Some are questions they'd actually pose to you. Others, like #35, are rhetorical questions they'll ask themselves.

The more questions you can answer throughout this process, the more successful the employee will be.

The First 10 Questions

We begin with a set of very high-level questions one would ask when trying to decide whether they want to join a particular company:
  • Who are you?
  • What do you make/sell?
  • Why should I work there?
  • What is the corporate culture like?
  • What kinds of people work there?
  • What skills are necessary for success?
  • How competitive is your total compensation package?
  • What is your company's reputation, and are you an ethical company?
  • Where are you located?
  • What will having you on my resume mean for me in the future?

The Second Set

The next 10 represent questions one might ask if they're interested:

  • How can I learn more?
  • Where can I find your financial data?
  • Where are you located? Where can I find your open jobs?
  • How do I navigate your website?
  • Where can I hear from current employees?
  • What current corporate-wide initiatives are taking place?
  • Have you dealt with any major shake-ups, scandals, litigation, etc.?
  • How is your organization set up (reporting structure)?
  • What is this company most proud of? What is their heritage?
  • Who is your customer?

The Third Set

These questions ask very specific questions about your company's interviewing process:

  • How do I bid on a job?
  • What kind of interviews do you conduct?
  • How do I get to the facility? Where do I stay?
  • How much detail can I find in your brochures/website?
  • How can I get more detail about the topics that interest me?
  • How much information do you require from me, and when do you want it?
  • Where can I find detailed benefits information?
  • How will you compensate me for leaving my current situation?
  • How competitive is your relocation package?
  • Who in your company knows I'm interviewing? Is this job search on the radar screen of senior leaders?

The Fourth Set

The remaining questions represent the hesitation so many job-seekers feel upon recalling past recruitment horror stories:

  • When will I hear back?
  • How many interviews will I have? How many return trips?
  • What will drive my compensation package? Will you be flexible or tell me "That's what it pays, take it or leave it"?
  • If this isn't a fit, will you respect me by telling me in person?
  • Will your background process treat me with dignity?
  • How long will it take to get my reimbursement?
  • Will you value my time?
  • Will you pressure me into a decision?
  • Did you only introduce me to people you thought I'd like?
  • Will I feel like you respected me at the end of the process?

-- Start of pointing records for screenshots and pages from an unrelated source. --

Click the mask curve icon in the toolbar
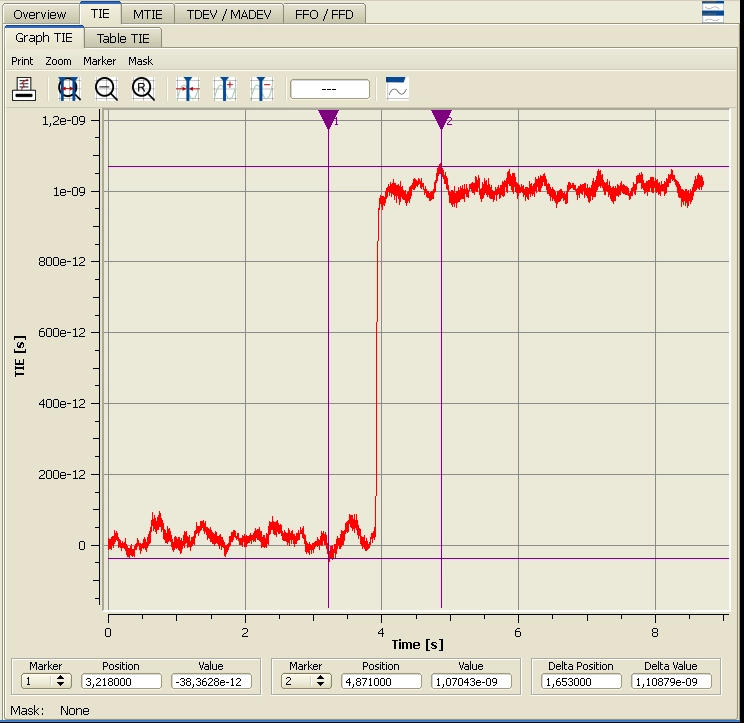The image size is (744, 723). tap(397, 89)
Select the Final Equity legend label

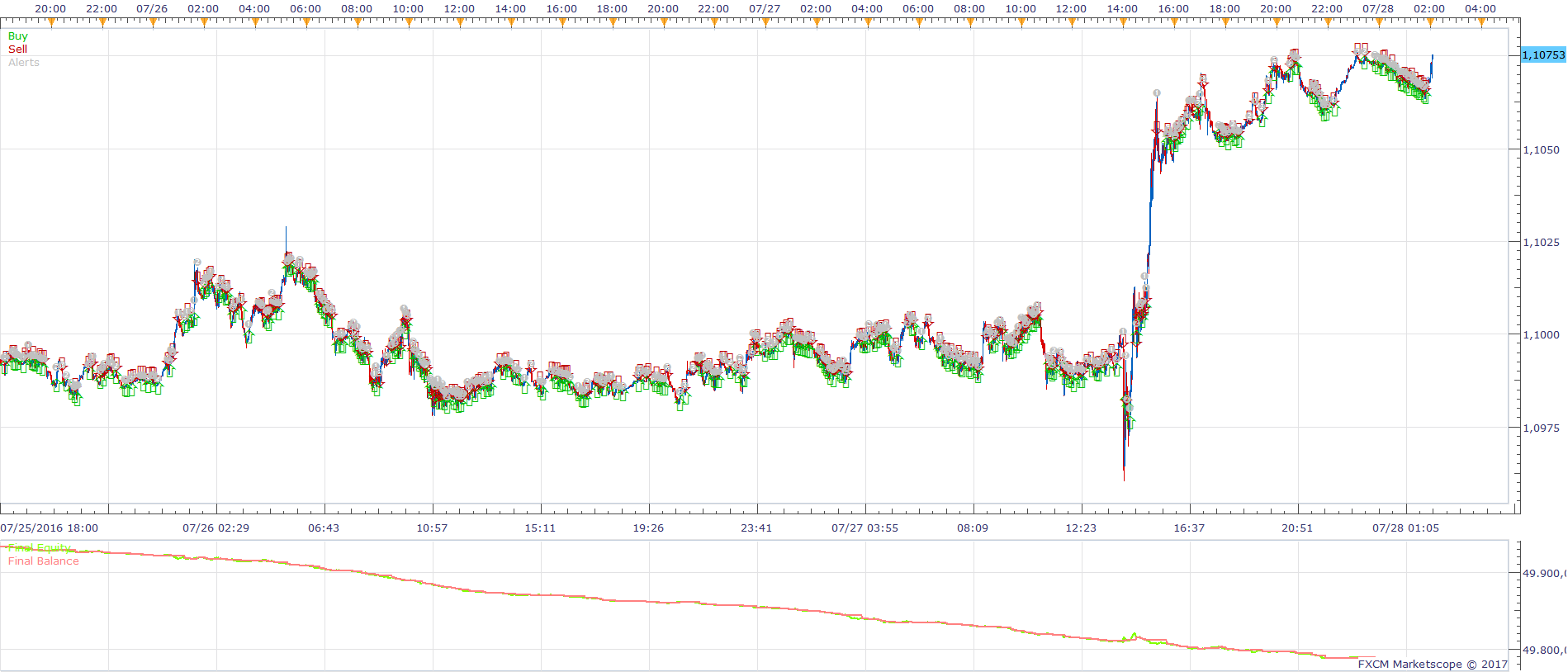[x=39, y=548]
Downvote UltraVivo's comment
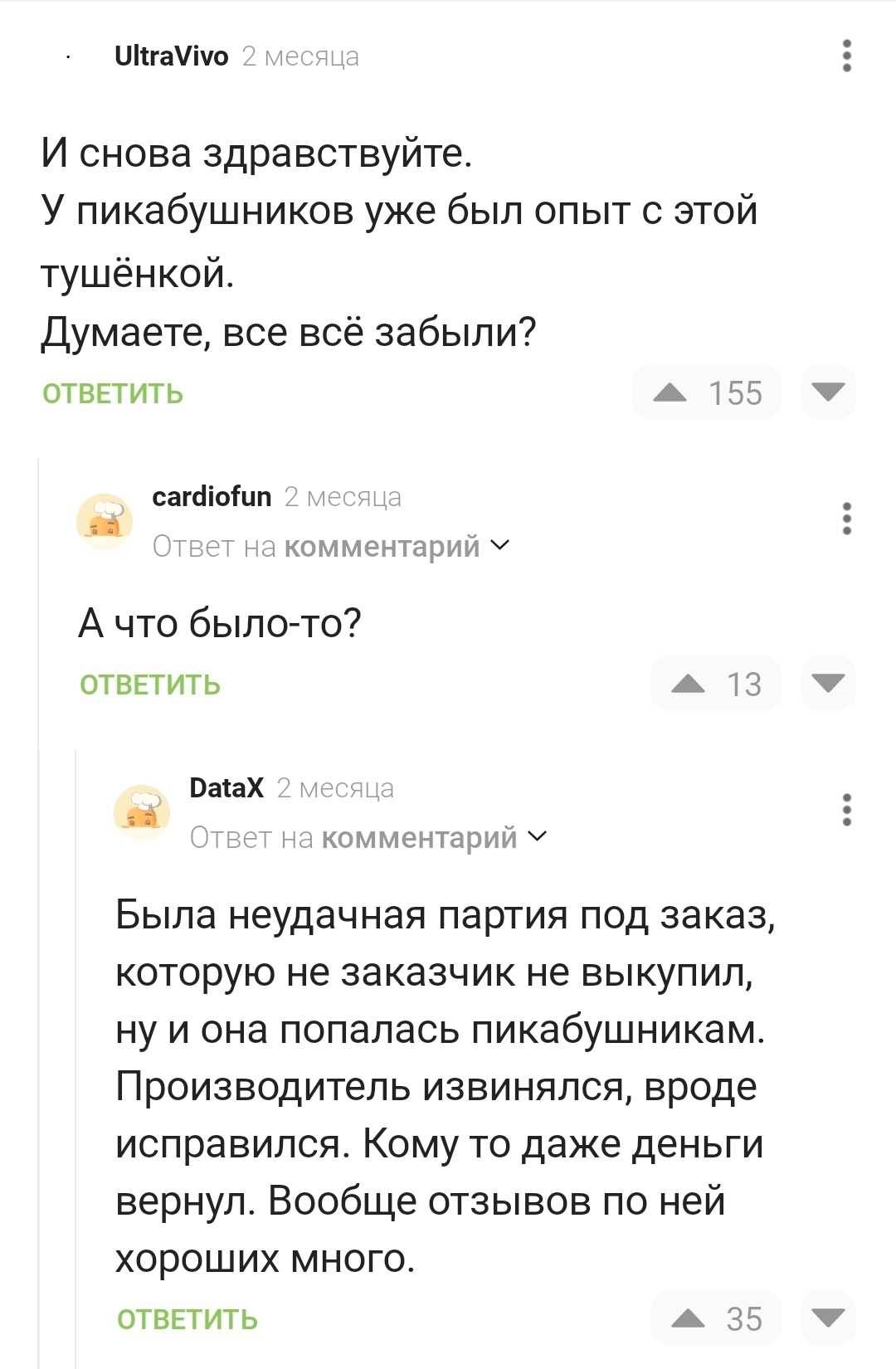This screenshot has width=896, height=1369. pos(827,392)
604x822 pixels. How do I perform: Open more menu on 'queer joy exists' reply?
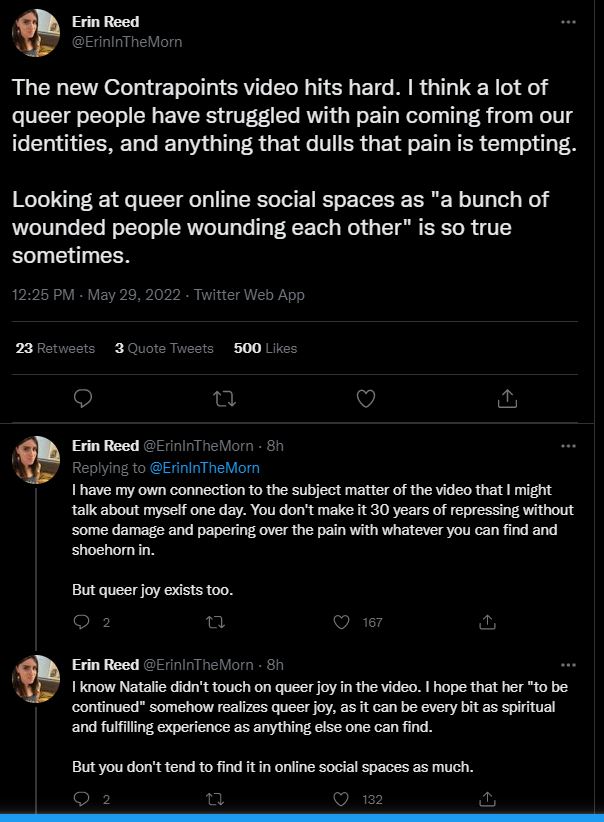coord(568,445)
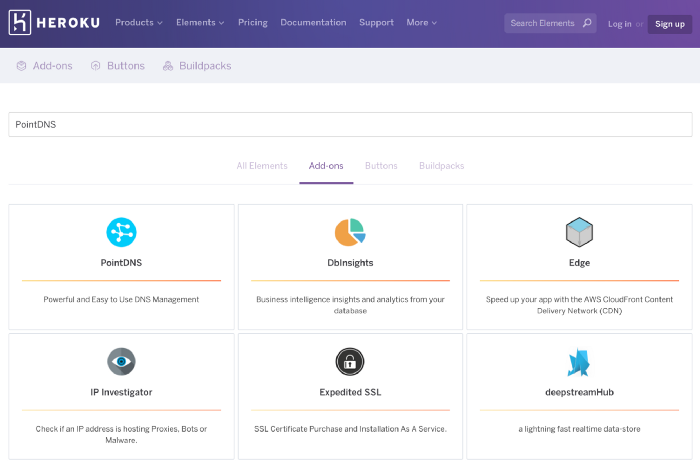This screenshot has width=700, height=470.
Task: Select the Buildpacks results tab
Action: click(442, 166)
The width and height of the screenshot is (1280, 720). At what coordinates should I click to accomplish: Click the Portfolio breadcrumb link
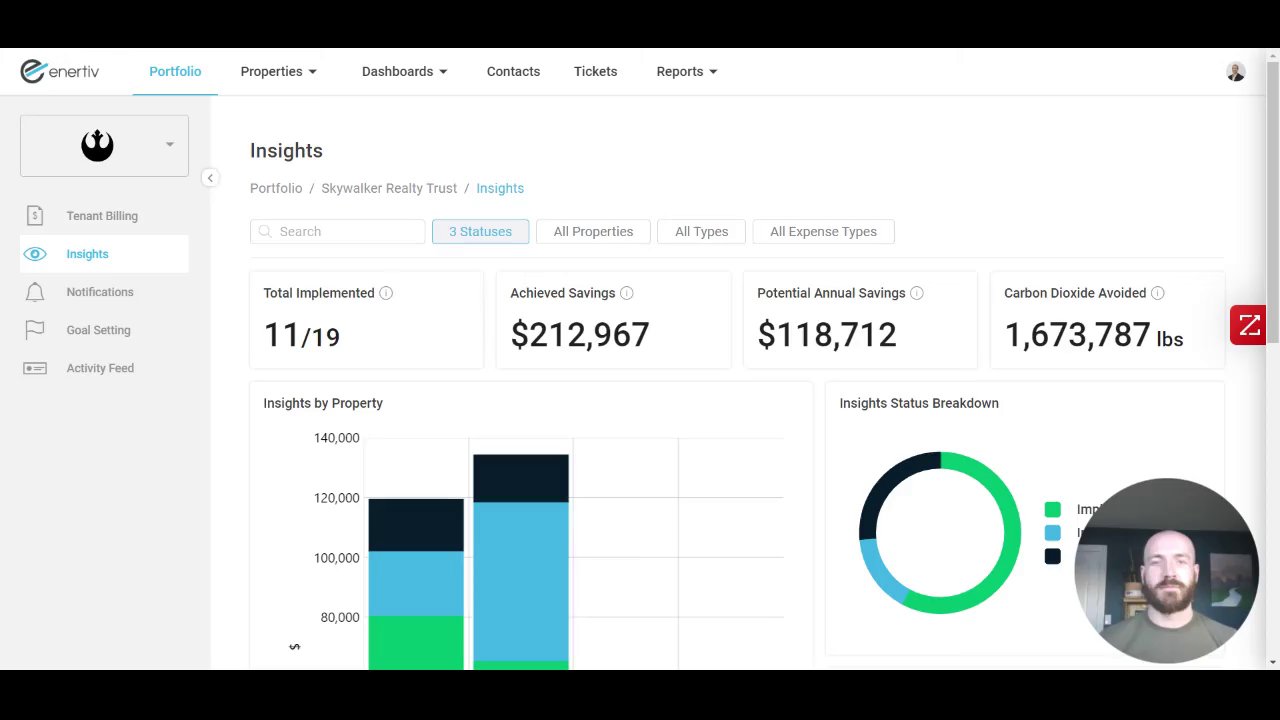[276, 188]
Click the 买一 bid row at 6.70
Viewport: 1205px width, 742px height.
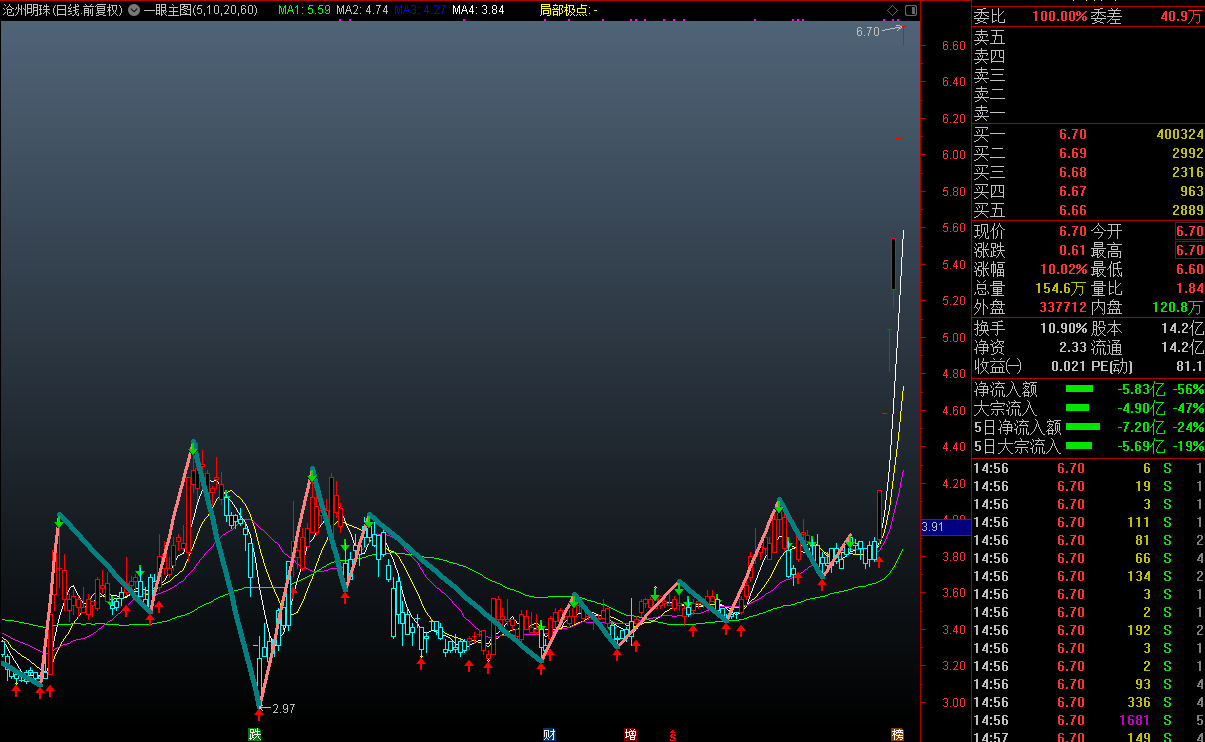click(x=1088, y=134)
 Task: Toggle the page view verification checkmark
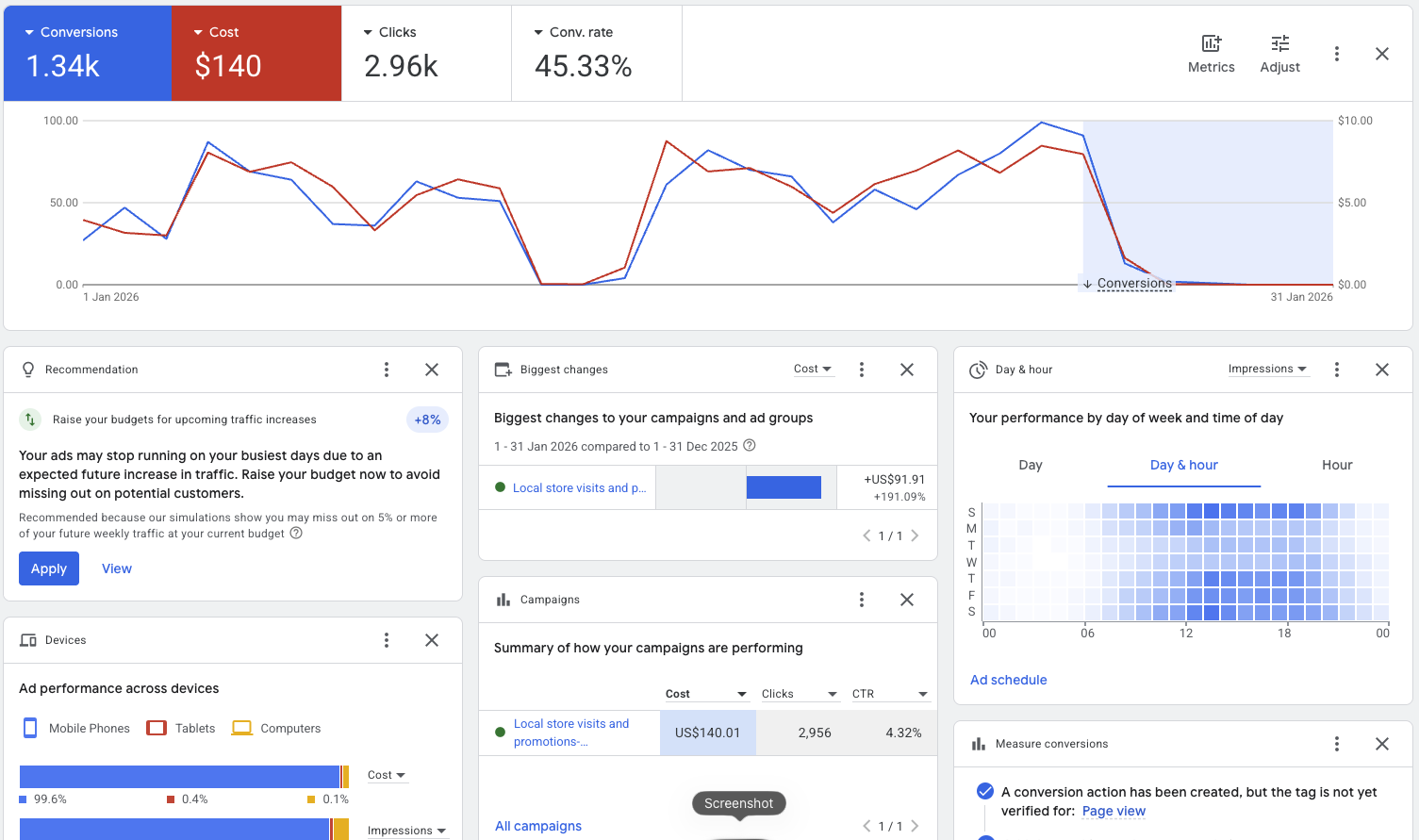(985, 792)
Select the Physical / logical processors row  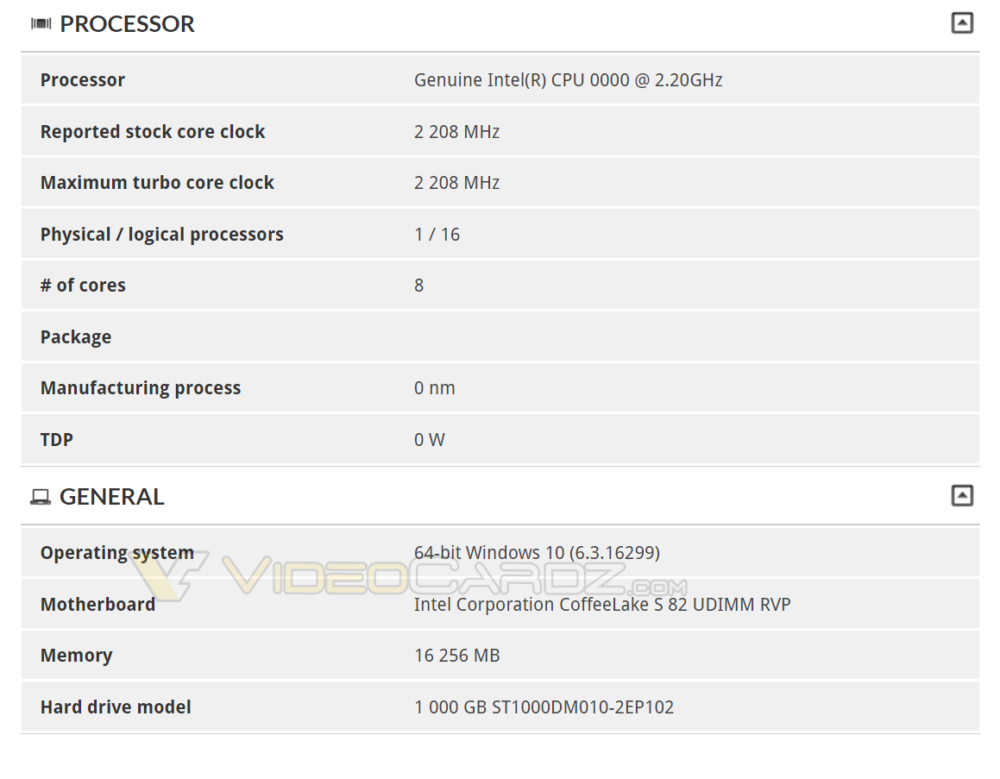tap(161, 233)
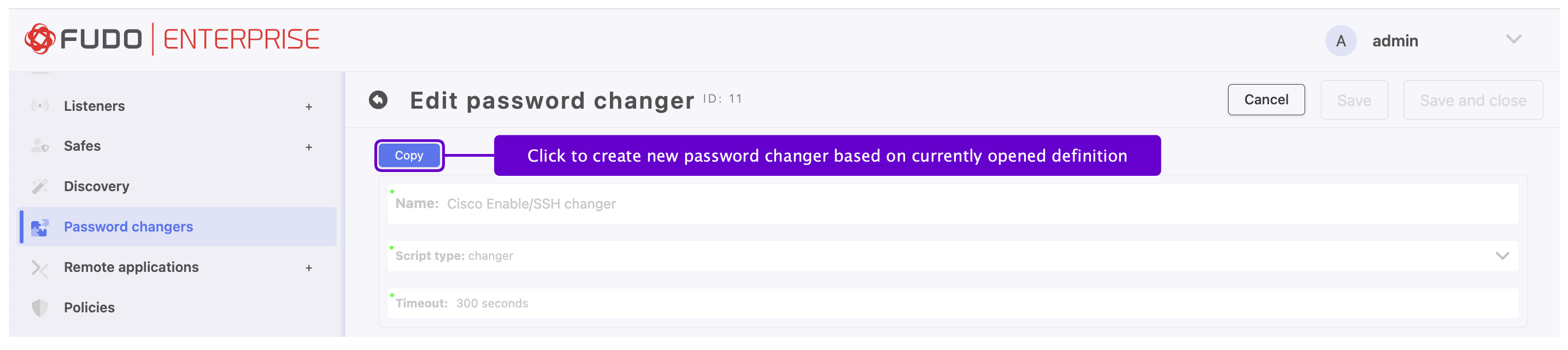This screenshot has height=350, width=1568.
Task: Click the Copy button
Action: [409, 156]
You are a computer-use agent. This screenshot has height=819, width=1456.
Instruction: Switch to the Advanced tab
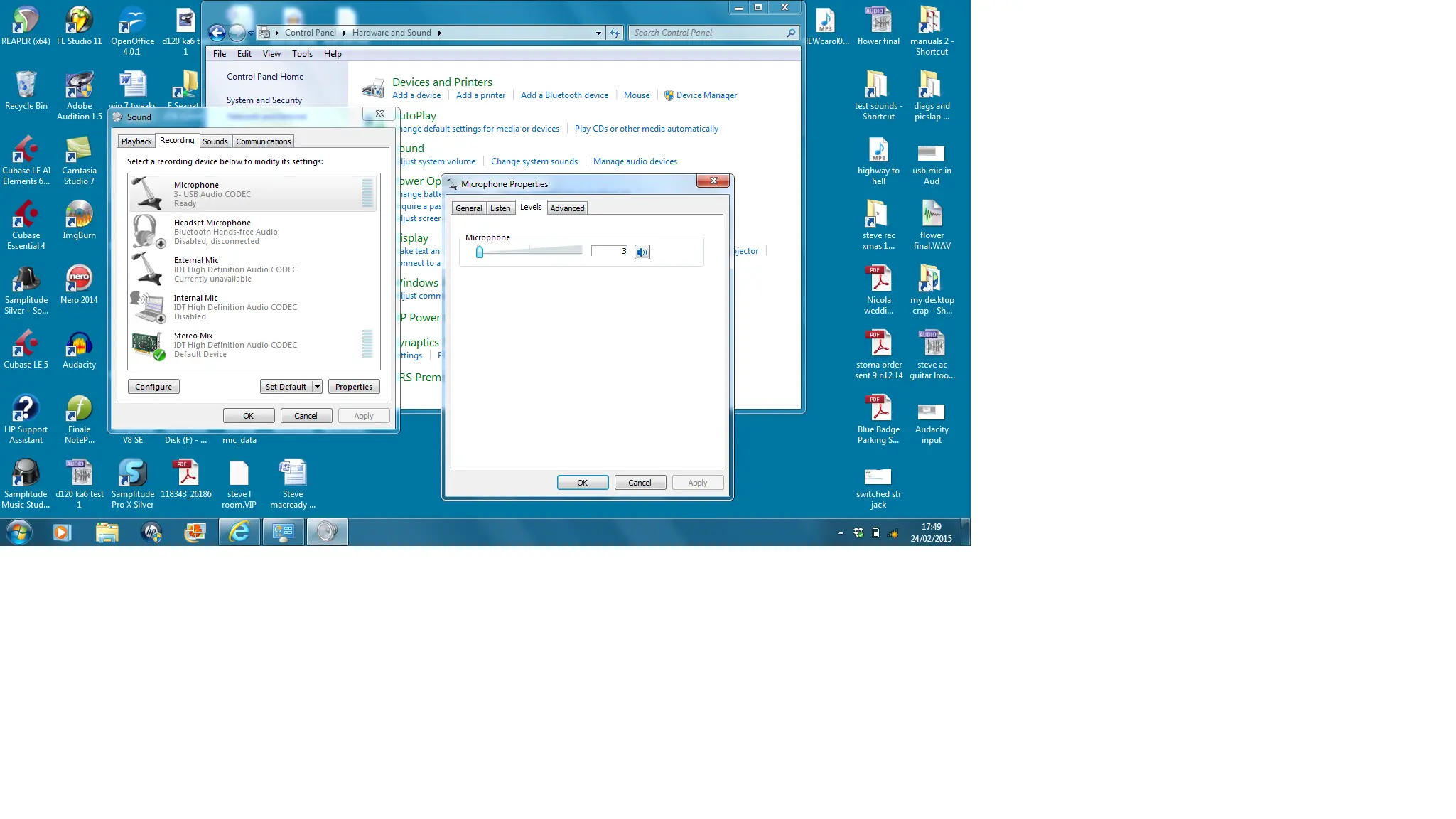566,208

Believe it or not, I've got 60 more questions (all 100 will be in your November Journal of Corporate Recruiting Leadership). Those 60 questions cover the onboarding process, how an employee can add value once hired, how they can prosper as leaders, how they can leave their mark on the organization, and how they can attract more great employees.

Answering the 40 questions above, however, should keep you plenty busy for the time being!